O ciclo das infecções veio a seguir, com os casos igualmente anormais de tenebrosas feridas malcheirosas na cabeça, de onde pululavam um número agonizante de tapurus. Os remédios deixaram de fazer efeito. O Brasil fedia a pus. Os hospitais tornaram-se palácios de baratas e moscas que se proliferavam de modo exponencial e nenhum dedetizante ou material de limpeza parecia afugentar os bichos ou o mau cheiro. Nas ruas, urubus rondavam os corpos que o IML não conseguia retirar e hordas de ratos eram os pedestres das grandes avenidas e rodovias. Nas casas, cães e gatos morriam aos montes. Os pulgões e as cochonilhas das plantas infestavam os vasos e caiam pelos móveis. Formigas, aranhas, pulgas, carrapatos, cupins e pequenos escorpiões amarelados completavam a fauna caseira que enlouquecia as pessoas, não sabendo mais como fazer para matar tanto bicho em tão grande quantidade. Nenhum veneno parecia cumprir o seu papel.

O Brasil foi isolado. As ajudas humanitárias não entravam mais no país. Eram raros os médicos e cientistas que se voluntariavam para trabalhar no front animalesco e catastrófico que varria a pátria.

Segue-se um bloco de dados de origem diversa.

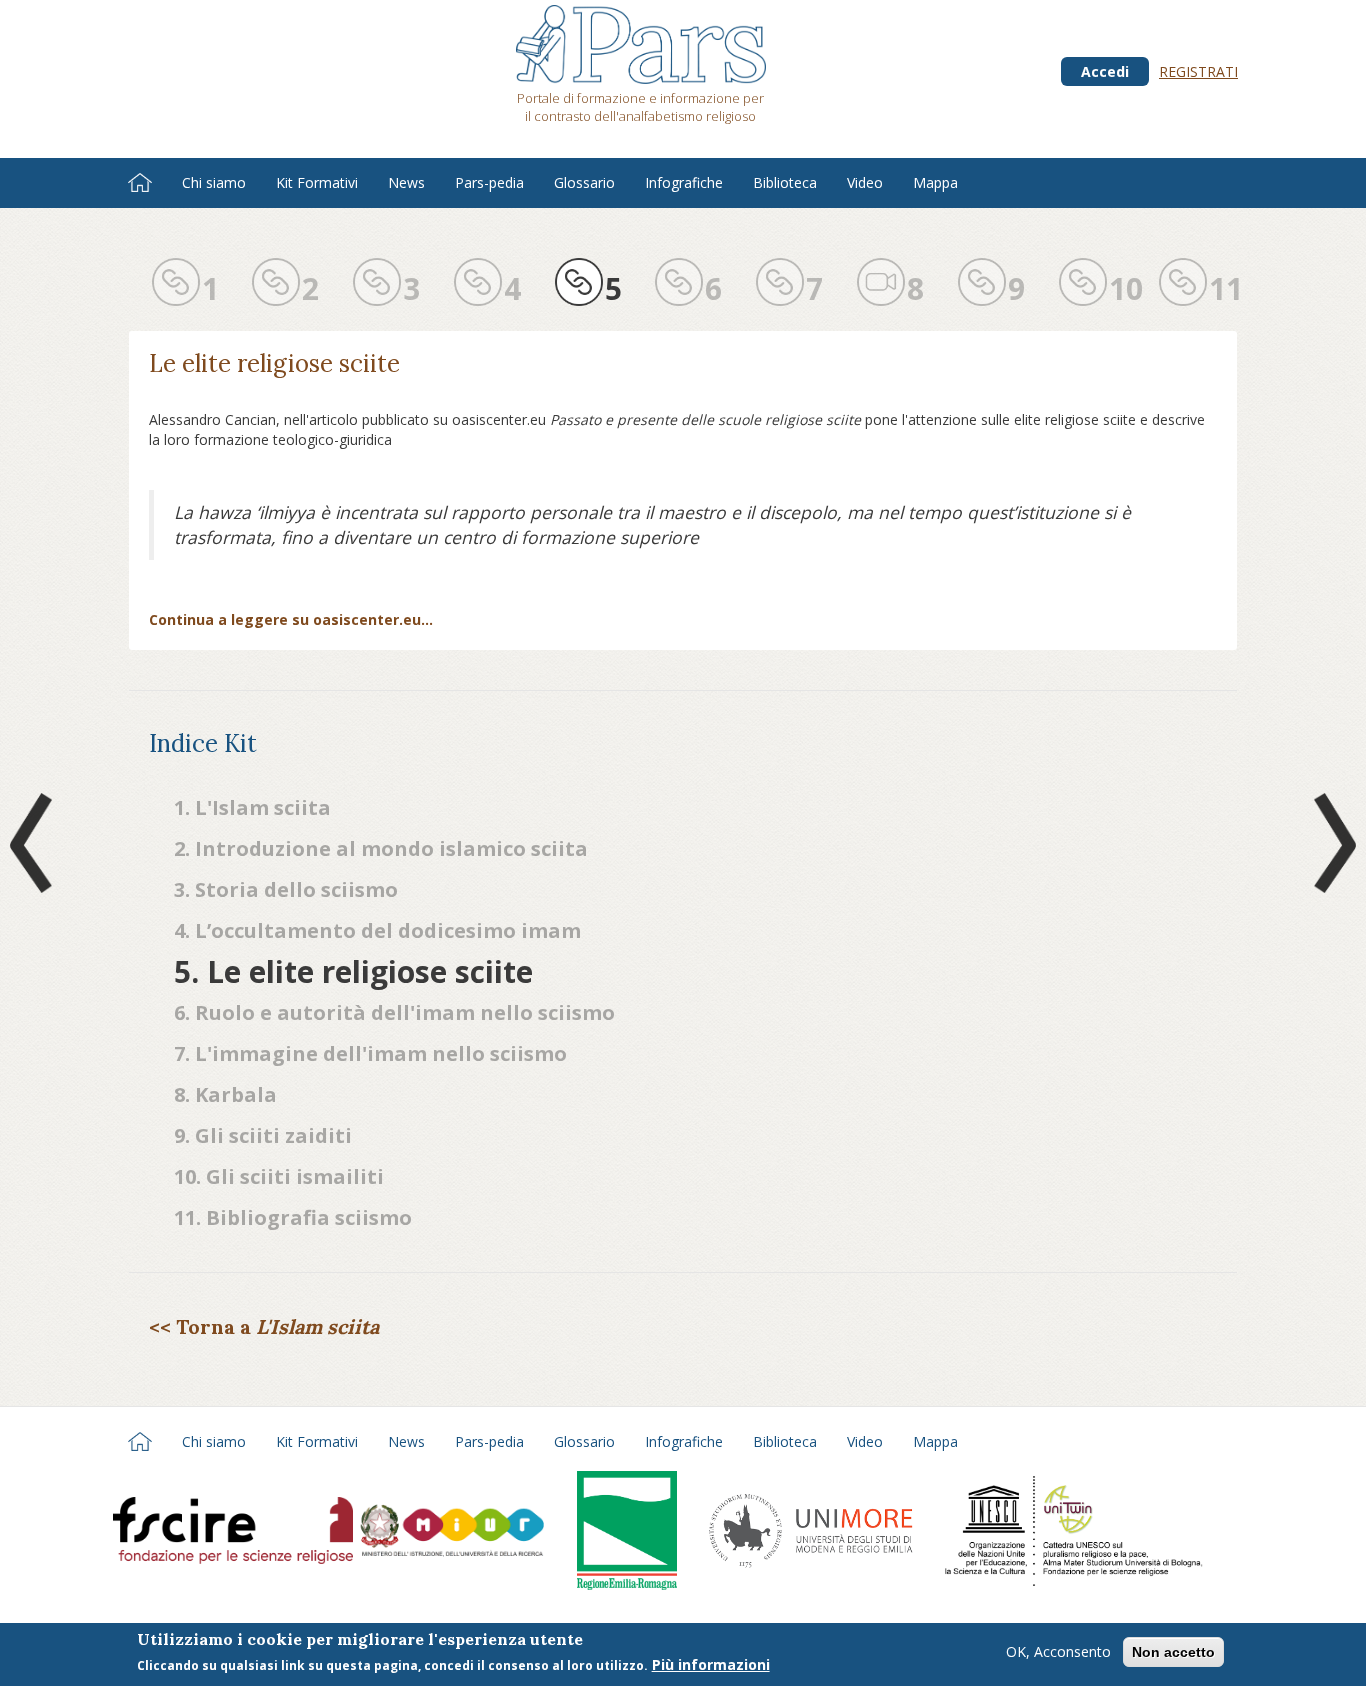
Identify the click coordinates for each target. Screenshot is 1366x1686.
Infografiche (684, 182)
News (406, 182)
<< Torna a (264, 1326)
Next (1331, 843)
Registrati (1198, 71)
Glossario (584, 182)
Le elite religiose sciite (274, 363)
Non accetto (1173, 1652)
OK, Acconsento (1058, 1651)
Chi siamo (214, 182)
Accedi (1105, 71)
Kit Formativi (317, 182)
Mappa (935, 182)
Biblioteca (785, 182)
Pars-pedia (489, 182)
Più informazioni (711, 1664)
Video (865, 182)
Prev (35, 843)
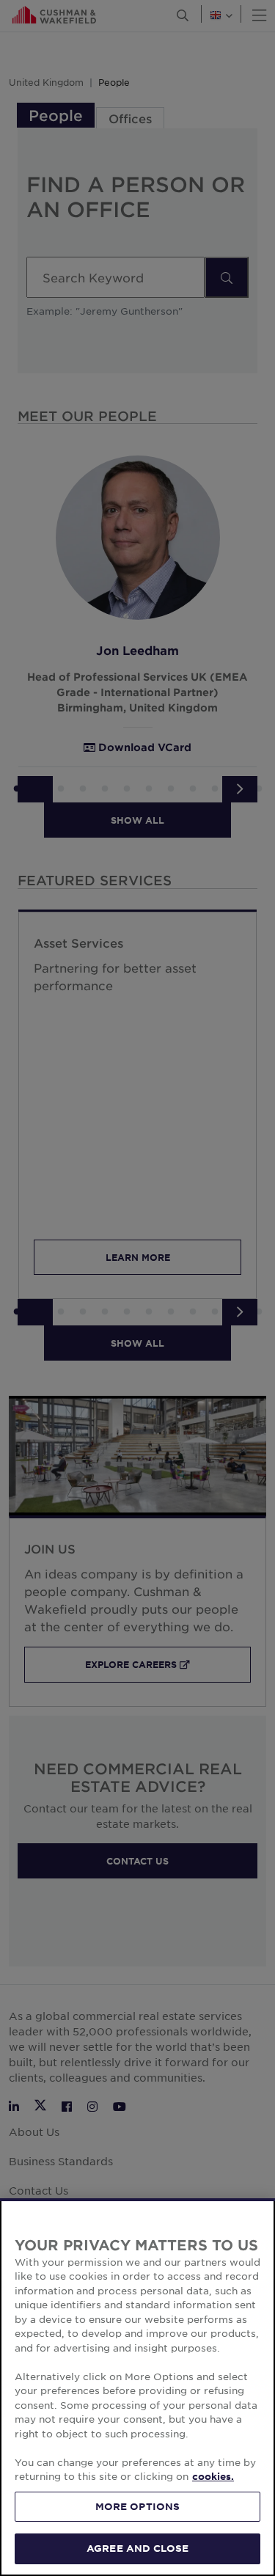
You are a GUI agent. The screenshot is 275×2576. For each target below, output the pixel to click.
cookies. (213, 2476)
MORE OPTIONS (137, 2506)
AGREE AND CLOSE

Gafanhotos e serpentes completaram o golpe, multiplicaram-se inexplicavelmente e tomaram conta tudo, destruindo cada espaço ocupado e matando milhões de pessoas no processo, deixando todo o restante traumatizado.

***

Tudo eram flores naquele final de dezembro: o primeiro ano do Século 27. A Lei Federal de “uma árvore para cada nascido e uma árvore para cada morto” tornou o Brasil um invejável paraíso verde, que da vastíssima natureza retirava milhares de novas matérias-primas para medicamentos e pesquisas que a comunidade científica internacional sequer havia arranhado a superfície. E mesmo depois de tanto tempo, ninguém sabia realmente como tudo havia começado. Relíquias arqueológicas digitais mostravam antigos cientistas limitando-se a olhar para as câmeras e dizendo que as pistas que sobraram para estudo eram dúbias e, por todo ângulo que se olhasse, inacreditáveis. Mas isso todo mundo entendia, naqueles dias. A História se lembrava vivamente de como todo mundo passou a olhar a natureza depois da noite de 31 de dezembro de 2022.